**Given text**
● ● ●

Big state machines
Ulf Wiger (AL/EAB)
ulf.wiger@REDACTED
Fri Apr 15 12:51:21 CEST 2005
Well, then. You may write your code the
same way in Erlang. Your dealer process
sends messages (cards) to the players,
and receives requests or cards (if a player
plays a card, it might as well be sent to
the dealer).
Again, with selective receive, you should be
able to translate your lisp program logic into
erlang with fairly little trouble. With gen_fsm,
I'd have to think for much more than the
two minutes I spent browsing your lisp code.
Given the small amount of thinking that went
into the writing of this post, I may have
missed something.
/Uffe
-----Original Message-----
From: Joel Reymont [mailto:joelr1@REDACTED]
Sent: den 15 april 2005 12:41
To: Ulf Wiger (AL/EAB); Erlang Users' List
Subject: Re: Big state machines
> Ulf Wiger (AL/EAB) wrote:
> [...]
>The remedy? Use plain Erlang state machines with
>selective receive. You will still have to think
>about whether you can break up your state machines
>into several smaller ones. The proof is in your
>code. If it simplifies the code - do it. Otherwise,
>don't.
Let me elaborate ...
I'm writing poker game logic for the Texas Hold'em variant.
First I wait for a few seconds to let people join, leave, sit out, come
back. I selectively ignore all other actions. When getting a timeout I
check if I have enough players and transition to collecting blinds.
Here I need to ask players to post a small blind and a big blind. Players
who join in these two states need to make up by posting the big blind and
I process this in a separate state after SB and BB are collected.
So I have small_blind, big_blind and make_up_blinds for states.
Have a separate small_blind state because after picking the player whose
turn it is to post the SB I need to see if they actually post it. If they
do not then I mark them as sitting out and need to ask the following
player. If I run out of players then I cancel the game and go to wait for
players.
If the the small blind is posted then I repeat the procedure for the big
blind and so on and so forth.
I'm not sure if I'm suffering from the syndrome that you described. I
just have a lot of possible things to handle. This was far easier in Lisp
with the continuation passing style, at least far more compact :D.
I'm including my Lisp implementation, nicely sequential. Note how compact
the makeup-blinds code is. With Erlang the state machine gets quite big
and I'm just trying to figure out how to modularize it.
I'm not trying to start a flame war or discuss the merits of Lisp vs.
Erlang. I picked Erlang after implementing a working poker engine in Lisp
and I'm simply trying to go back to FSM from continuations now.
Thanks for your advice, Joel
P.S.
;;; Save game continuation
(defun/cc receive (game)
(let/cc k
;; save continuation
(setf (continuation game) k)
;; TODO: start a timer here
))
(defun/cc ask-for-blind (game amount context)

● ● ●

**Given records**
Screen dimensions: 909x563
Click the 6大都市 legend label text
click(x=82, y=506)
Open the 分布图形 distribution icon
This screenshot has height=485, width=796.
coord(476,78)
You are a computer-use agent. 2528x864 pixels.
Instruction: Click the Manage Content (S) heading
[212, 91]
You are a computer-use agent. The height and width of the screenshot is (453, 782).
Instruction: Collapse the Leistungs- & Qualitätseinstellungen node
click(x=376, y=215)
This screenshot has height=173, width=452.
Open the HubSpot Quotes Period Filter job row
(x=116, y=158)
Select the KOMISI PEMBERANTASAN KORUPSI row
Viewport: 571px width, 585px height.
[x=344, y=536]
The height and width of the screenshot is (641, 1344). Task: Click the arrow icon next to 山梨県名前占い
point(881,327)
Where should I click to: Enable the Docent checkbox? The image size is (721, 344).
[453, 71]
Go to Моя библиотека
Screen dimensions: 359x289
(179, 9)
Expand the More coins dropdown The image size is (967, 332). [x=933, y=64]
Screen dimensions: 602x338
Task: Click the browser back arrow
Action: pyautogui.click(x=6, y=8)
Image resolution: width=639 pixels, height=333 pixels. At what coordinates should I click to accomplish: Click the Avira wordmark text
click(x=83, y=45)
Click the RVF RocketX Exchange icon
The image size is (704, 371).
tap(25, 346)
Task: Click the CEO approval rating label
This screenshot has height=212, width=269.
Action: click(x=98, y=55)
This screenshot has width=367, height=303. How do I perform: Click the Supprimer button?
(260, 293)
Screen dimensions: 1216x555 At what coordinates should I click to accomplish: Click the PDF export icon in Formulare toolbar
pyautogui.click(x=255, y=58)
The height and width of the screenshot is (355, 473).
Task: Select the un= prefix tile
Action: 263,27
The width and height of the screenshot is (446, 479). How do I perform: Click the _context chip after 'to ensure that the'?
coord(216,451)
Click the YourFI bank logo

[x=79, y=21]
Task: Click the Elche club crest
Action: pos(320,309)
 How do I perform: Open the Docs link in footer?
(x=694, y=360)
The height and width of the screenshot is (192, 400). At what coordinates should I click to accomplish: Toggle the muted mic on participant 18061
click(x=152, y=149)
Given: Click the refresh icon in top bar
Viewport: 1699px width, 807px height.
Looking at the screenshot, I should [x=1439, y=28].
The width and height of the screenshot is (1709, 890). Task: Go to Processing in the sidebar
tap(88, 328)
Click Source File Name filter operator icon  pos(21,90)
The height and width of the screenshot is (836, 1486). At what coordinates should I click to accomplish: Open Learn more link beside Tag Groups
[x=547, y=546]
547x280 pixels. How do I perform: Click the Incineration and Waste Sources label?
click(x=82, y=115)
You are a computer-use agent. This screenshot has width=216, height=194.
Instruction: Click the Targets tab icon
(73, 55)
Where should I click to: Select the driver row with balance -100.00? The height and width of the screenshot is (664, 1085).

● ● ●

**Stated exercise 1**
Echo the Big state machines post from "First I wait" to "and so forth.", word for word.
**Stated exercise 2**
Using the Big state machines post above the entries, answer yes or no to each statement, and quote the words from the post that settle it. (a) Joel picked Erlang after implementing a working poker engine in Lisp. (b) Ulf spent two hours browsing the Lisp code. (c) If no players are left to post the small blind, the game is canceled.
**Stated exercise 3**
Write the next part of the Big state machines post, picking up where it stops.

**Output 1**
First I wait for a few seconds to let people join, leave, sit out, come
back. I selectively ignore all other actions. When getting a timeout I
check if I have enough players and transition to collecting blinds.
Here I need to ask players to post a small blind and a big blind. Players
who join in these two states need to make up by posting the big blind and
I process this in a separate state after SB and BB are collected.
So I have small_blind, big_blind and make_up_blinds for states.
Have a separate small_blind state because after picking the player whose
turn it is to post the SB I need to see if they actually post it. If they
do not then I mark them as sitting out and need to ask the following
player. If I run out of players then I cancel the game and go to wait for
players.
If the the small blind is posted then I repeat the procedure for the big
blind and so on and so forth.

**Output 2**
(a) Yes: "I picked Erlang after implementing a working poker engine in Lisp"
(b) No: "the two minutes I spent browsing your lisp code"
(c) Yes: "If I run out of players then I cancel the game and go to wait for players."

**Output 3**
(let ((posted nil)
(seat nil)
(active (car context))
(small-blind-p (= (small-blind$ game) amount)))
(while (and (not posted) (car active))
(setf seat (pop active))
;; skip people who are waiting
;; for the big blind if small blind
;; is being posted.
(unless (and (waiting-for-bb-p seat)
small-blind-p)
(setf (state seat) 'sitting-out)
(setf (current game) seat)
(send (player seat) 'blind amount)
(let* ((cmd (receive game))
(action (first cmd))
(bet (second cmd))
(inplay$ (inplay$ (player seat))))
(case action
('blind
(when (or (= bet amount)
(= bet inplay$))
(setf (state seat) (if (= bet amount)
'playing
'all-in))
(record-bet game seat bet)
(setf posted t)
(broadcast game 'notify 'blind (seat# seat) bet)))
('fold
(broadcast game 'notify 'fold (seat# seat) 0))
))))
(setf (car context) active)
(if posted seat nil)))
(defun/cc assign-blinds (game)
;; the cons bit is a hack since ask-for-blind pops the list
;; and needs pass the updated list back to us.
(let ((context (cons (copy-list (blind-active-seats game)) t))
(blind (blinds game))
(sb$ (small-blind$ game))
(bb$ (big-blind$ game))
(b nil)
(sb nil)
(bb nil))
(with-slots (small big button) blind
(if (not (or small big))
;; first hand of this game
(progn
(setf b button)
(setf sb (ask-for-blind game sb$ context))
(setf bb (ask-for-blind game bb$ context)))
(progn
;; get active players starting with the seat
;; to the left of the current small blind.
(setf (car context)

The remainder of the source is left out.